Gartner has gone on record to state that it is now time for businesses to start using tablets, like the Apple iPad.
Complementing laptops and smartphones more than replacing them, tablets offer opportunities for exploration, solutions for tricky deployments and a way of getting ahead of competitors, Gartner said in the 5 April report, which echoes the findings of a 4 March Unisys report that called on enterprises to make a fundamental shift in their thinking about employee-owned devices.
While the fast-rising adoption of smartphones by consumers saw IT managers scrambling to keep the unsupported devices out of their enterprises, IT leaders, “in the spirit of exploration,” should figure out how to support tablets and leverage their perks rather than fight them, Gartner said.

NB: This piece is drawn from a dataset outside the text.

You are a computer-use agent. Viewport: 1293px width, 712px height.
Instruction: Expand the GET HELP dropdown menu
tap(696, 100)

“CIOs are determined not to make the same mistakes they made with smartphones, which were often written off early as expensive and frivolous toys, or executive status symbols – which then left room for more inventive leaders who saw the competitive advantage that mobile applications would bring,” Gartner Vice President David Willis said in a statement.

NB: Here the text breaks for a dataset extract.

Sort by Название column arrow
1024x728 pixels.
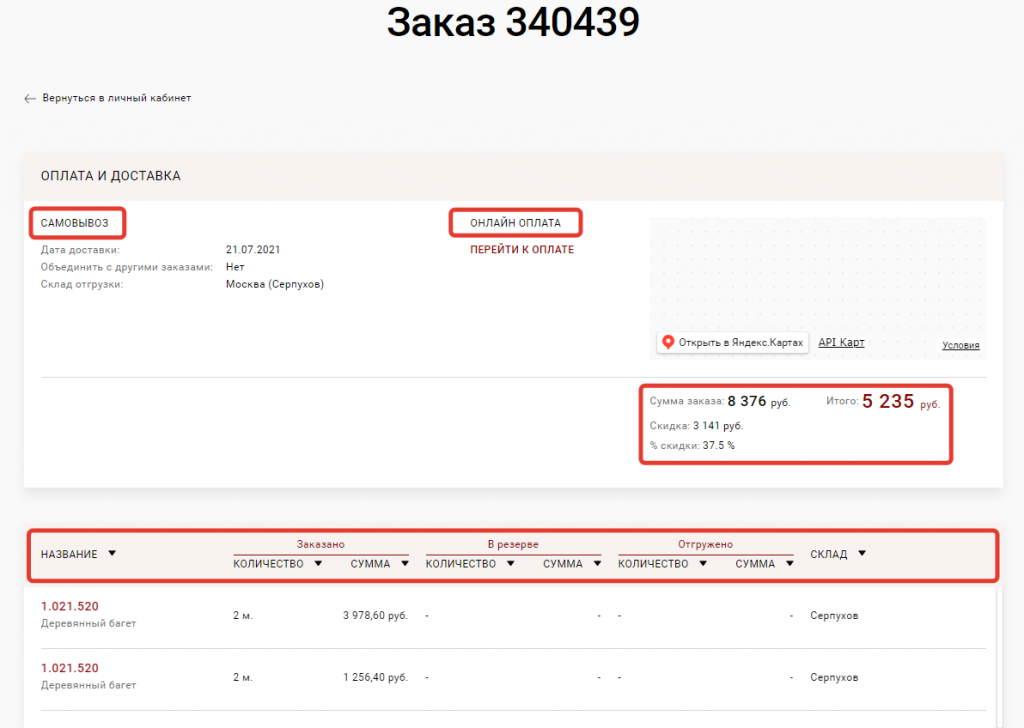[112, 553]
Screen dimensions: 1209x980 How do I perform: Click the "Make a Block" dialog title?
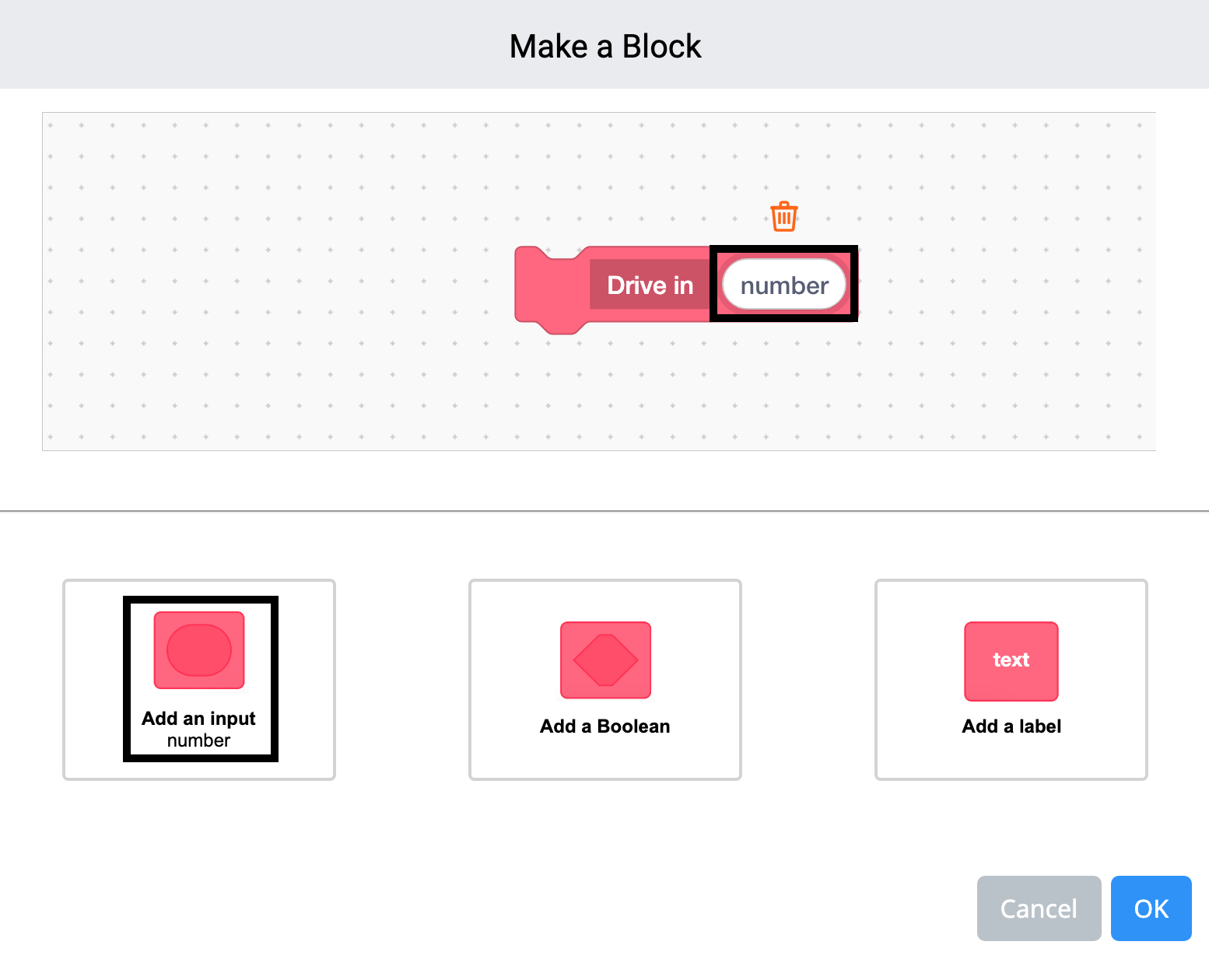[604, 47]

“They are also more willing to see that they don’t need to supply and manage every device that employees use at work: Consumerisation is here to stay, and moving very fast. If you can think of an application for tablets, your competition may well be thinking in the same way – and acting on it. It is time to explore the use of media tablets in business.”

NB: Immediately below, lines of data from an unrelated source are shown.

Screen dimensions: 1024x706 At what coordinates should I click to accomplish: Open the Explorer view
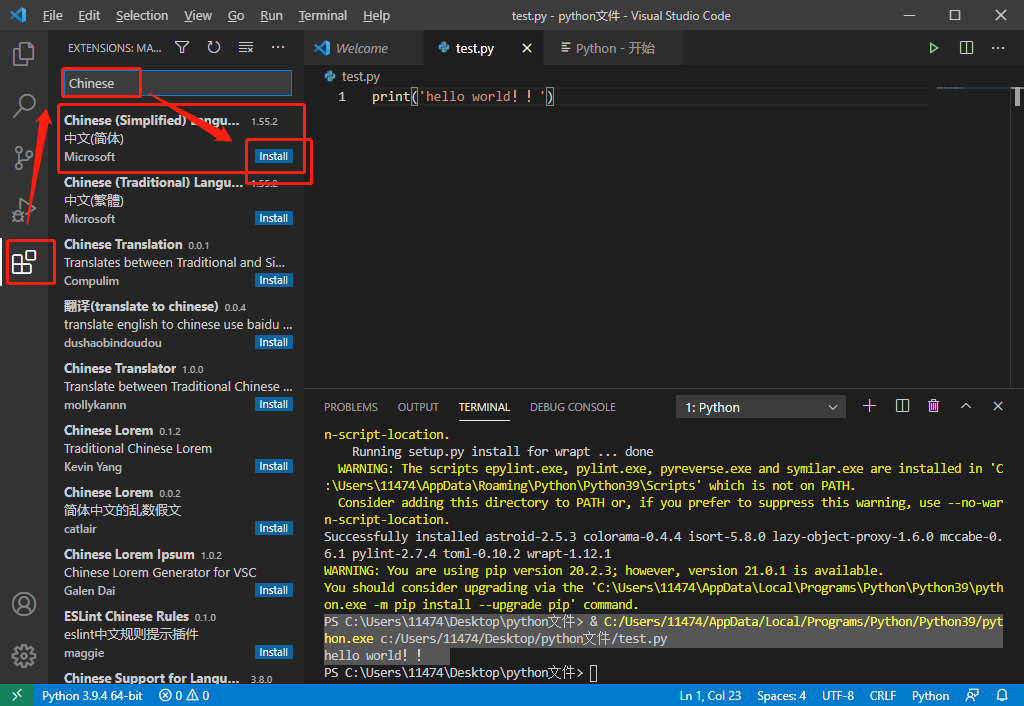click(x=23, y=55)
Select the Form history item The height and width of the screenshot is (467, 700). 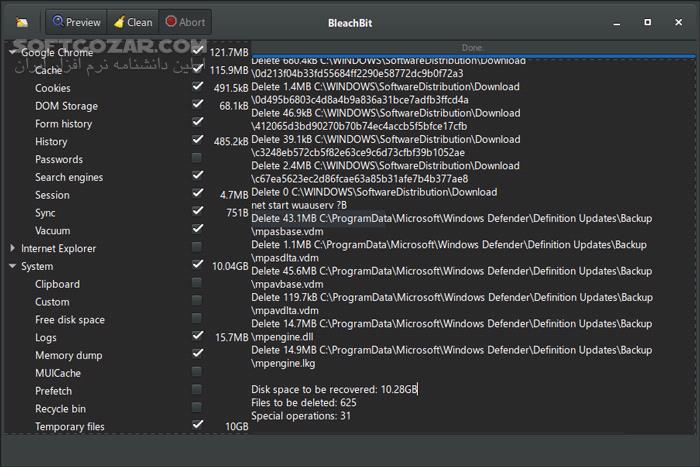[63, 124]
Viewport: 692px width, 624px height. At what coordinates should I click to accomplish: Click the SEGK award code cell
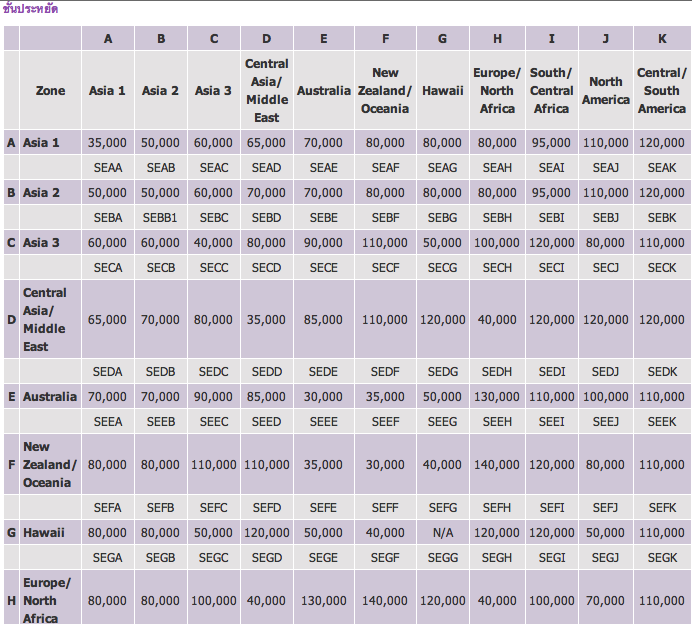coord(661,558)
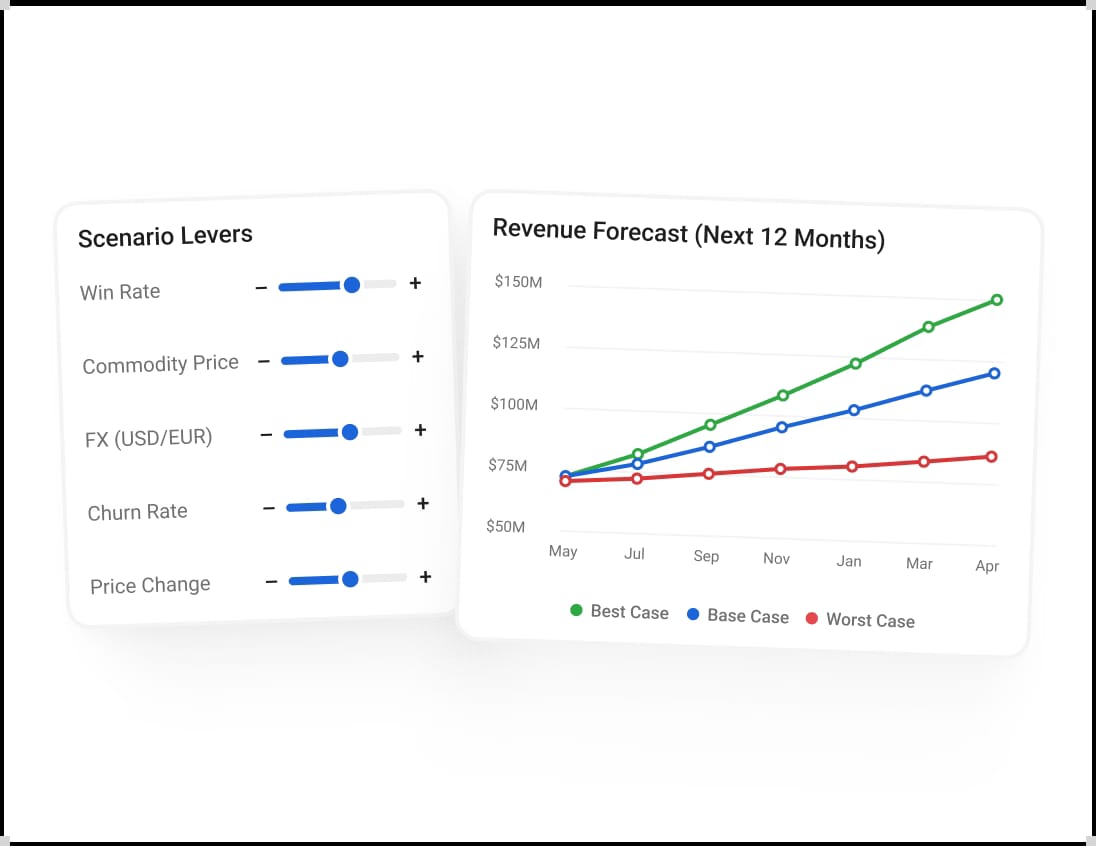1096x846 pixels.
Task: Toggle the Best Case legend entry
Action: 619,612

“Sales leaders are clamouring to adopt media tablets with their sales teams, as a more engaging way to share sales collateral and promotional materials. And it won’t stop there,” he said. “Next will come customer relationship management systems, and order entry and sales configuration applications. For sales managers, media tablets will be a natural platform for business analytics and performance dashboards. … The opportunities are huge.”
Gartner expects media tablet shipments to reach 69 million by year’s end – compared with 2010’s 16 million. In February, Morgan Stanley raised its 2012 estimate to 100 million units.
Such growth is additionally benefiting component makers. An 5 April report from IDC showed worldwide revenues for the semiconductors used in tablets and e-readers to have grown more than 2,000 percent in 2010, to $3.3 billion (£2 billion).
And there’s no sign of slowing down. With Google’s tablet-optimized Android 3.0, dubbed “Honeycomb,” newly launched, dual-core processors coming to market and increased bandwidth available to consumers as 4G networks expand, IDC expects media tablet and e-reader semiconductor revenues to grow by 120 percent year-over-year in 2011.
While tablets have affected PC sales, with customers, curious about forthcoming tablet offerings, temporarily delaying PC purchases, Gartner doesn’t expect tablets to replace either notebooks or smartphones.
“In a common mobile-worker scenario, employees may travel with a media tablet during the day, but then return to their laptops in the evening for heads-down data entry or content creation,” the report stated.
And while Apple was first to market, in the end the big winners in the tablet game, said Gartner, won’t be so much determined by device “fit and finish” but the ecosystems that manufacturers develop around their hardware.
“[Apple] has built a curated application distribution mechanism in the App Store that is notable both for how users hold it in high regard and how detractors see it as a limitation,” Gartner said. “In the end, Apple’s lead will be very difficult to beat.”
Ultimately, adds the firm, it remains to be seen “who stands to benefit most from the phenomenon.”